As Manchester City couldn't stabilize its own defense before the goal, it left open a very wide space in the middle and Mason Mount made the assist to Kai Havertz by passing into that area.
Chelsea's 5-2-3 added layers of defensive stability to its game and rendered Guardiola's 4-3-3 ineffective. The blind kicks that Manchester City defenders made for clearing the ball from their danger zone were also crucial, as they allowed Chelsea to keep the pressure on by forcing City to possess the ball with a failing plan.

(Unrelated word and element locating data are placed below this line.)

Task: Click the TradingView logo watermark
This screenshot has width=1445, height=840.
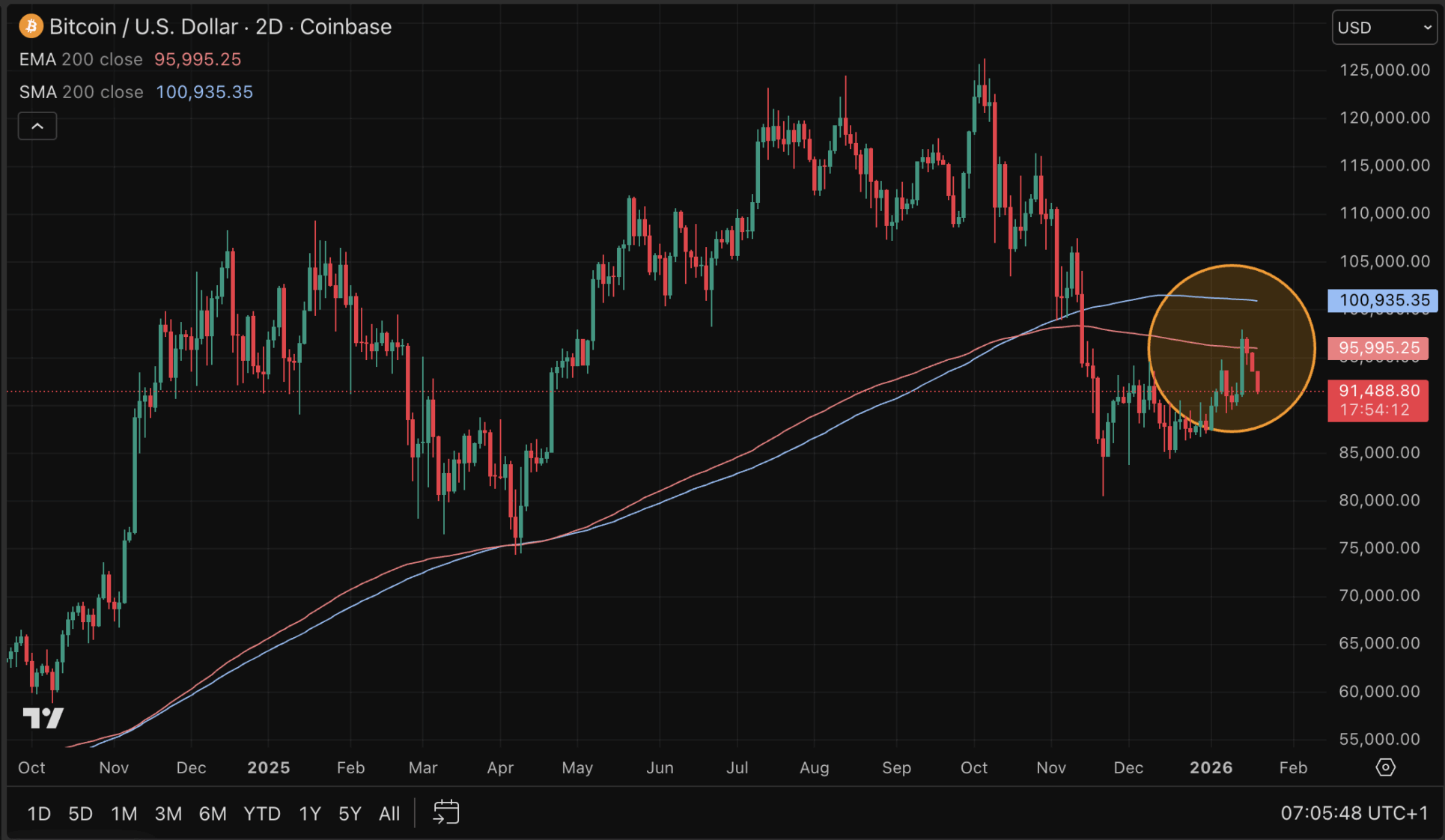Action: point(43,718)
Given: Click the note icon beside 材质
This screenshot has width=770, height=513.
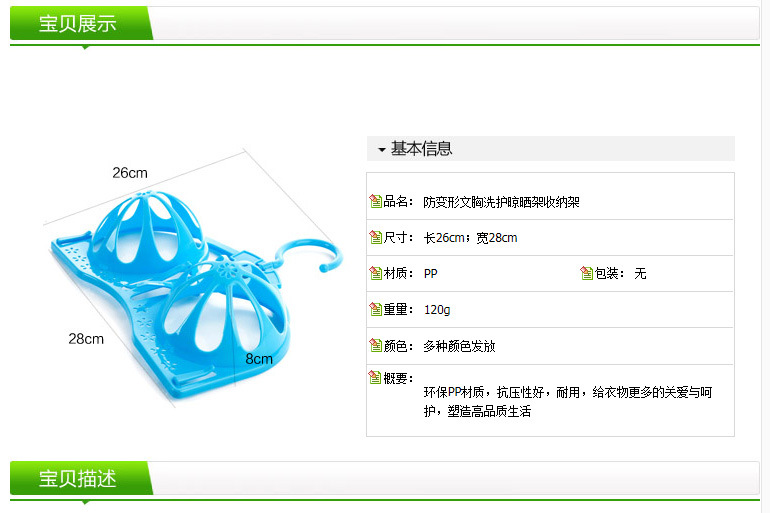Looking at the screenshot, I should [x=375, y=273].
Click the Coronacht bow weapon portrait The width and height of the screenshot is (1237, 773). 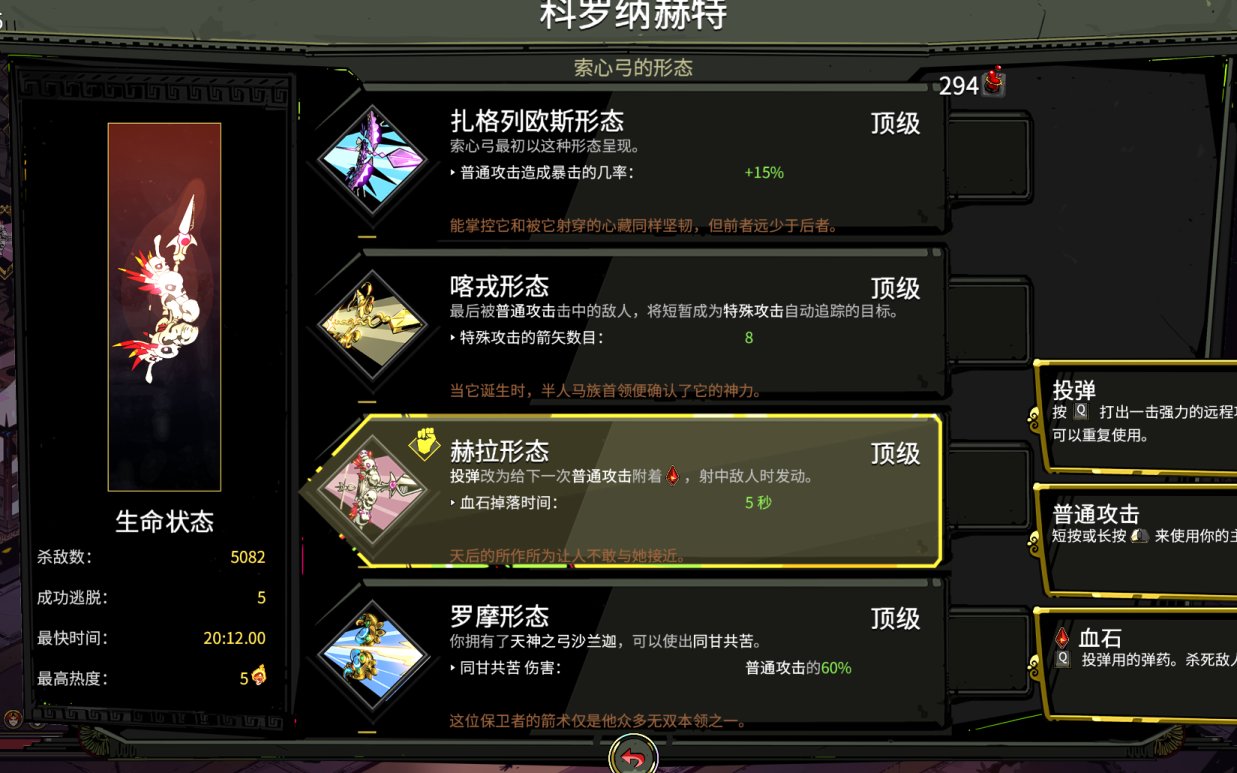164,306
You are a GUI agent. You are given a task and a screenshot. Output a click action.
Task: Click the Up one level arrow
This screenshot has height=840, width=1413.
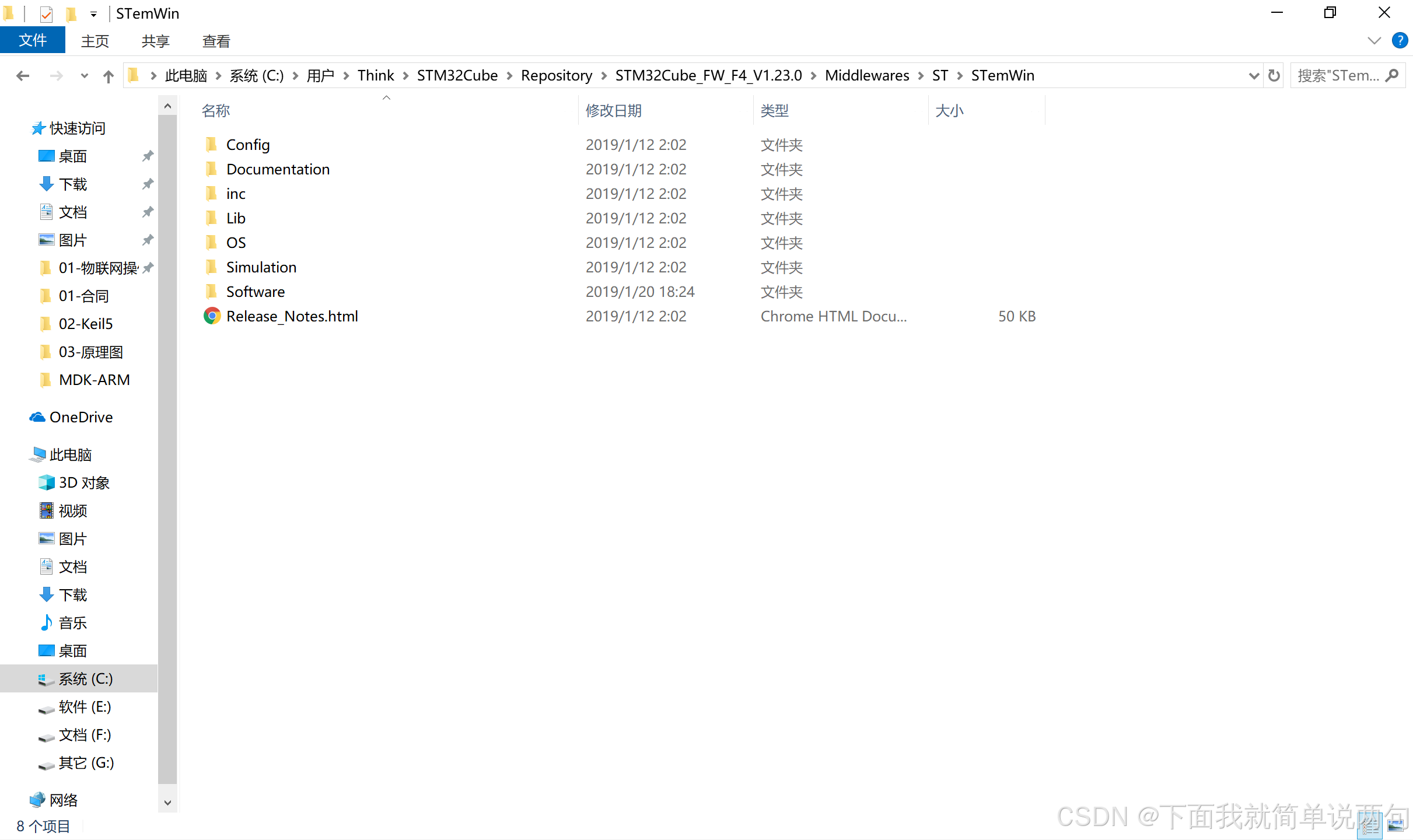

Essentially, despite Chelsea leaving the ball to its opponent, it was very interesting that every time City won the ball, it shifted to the wings very efficiently. As if showing Guardiola how to play, Tuchel's team blocked the wings every time City had the ball and successfully played through the wings after every interception. Chelsea leaving the center relatively uncontrolled was surprising at first, but then it turned out it was the only option to force Manchester City to play in a wide area.
Tuchel was prepared for this finale with some ingenious planning. Every move that could take down Guardiola's tactical prowess, so to speak, was meticulously designed. So much so, that in the later parts of the game, Guardiola had to accept this superiority and resort to classic tricks.
De Bruyne's injury was undoubtedly a misfortune. However, Tuchel had neutralized him long before the injury. Like any player, the best way to neutralize De Bruyne is to press him at the moment he tries to control the ball. It was seen throughout the match that when the ball was passed to Kevin de Bruyne, there was always pressure from multiple Chelsea players before he could control the ball.
In the end, it was a very well-deserved win for Chelsea and Tuchel. In the near future, the football strategy discussion will be centered on strategically giving away possession. The ways in which you can let your opponent possess the ball are countless and as tiki-taka fades away from football, strategic pressing is the new king.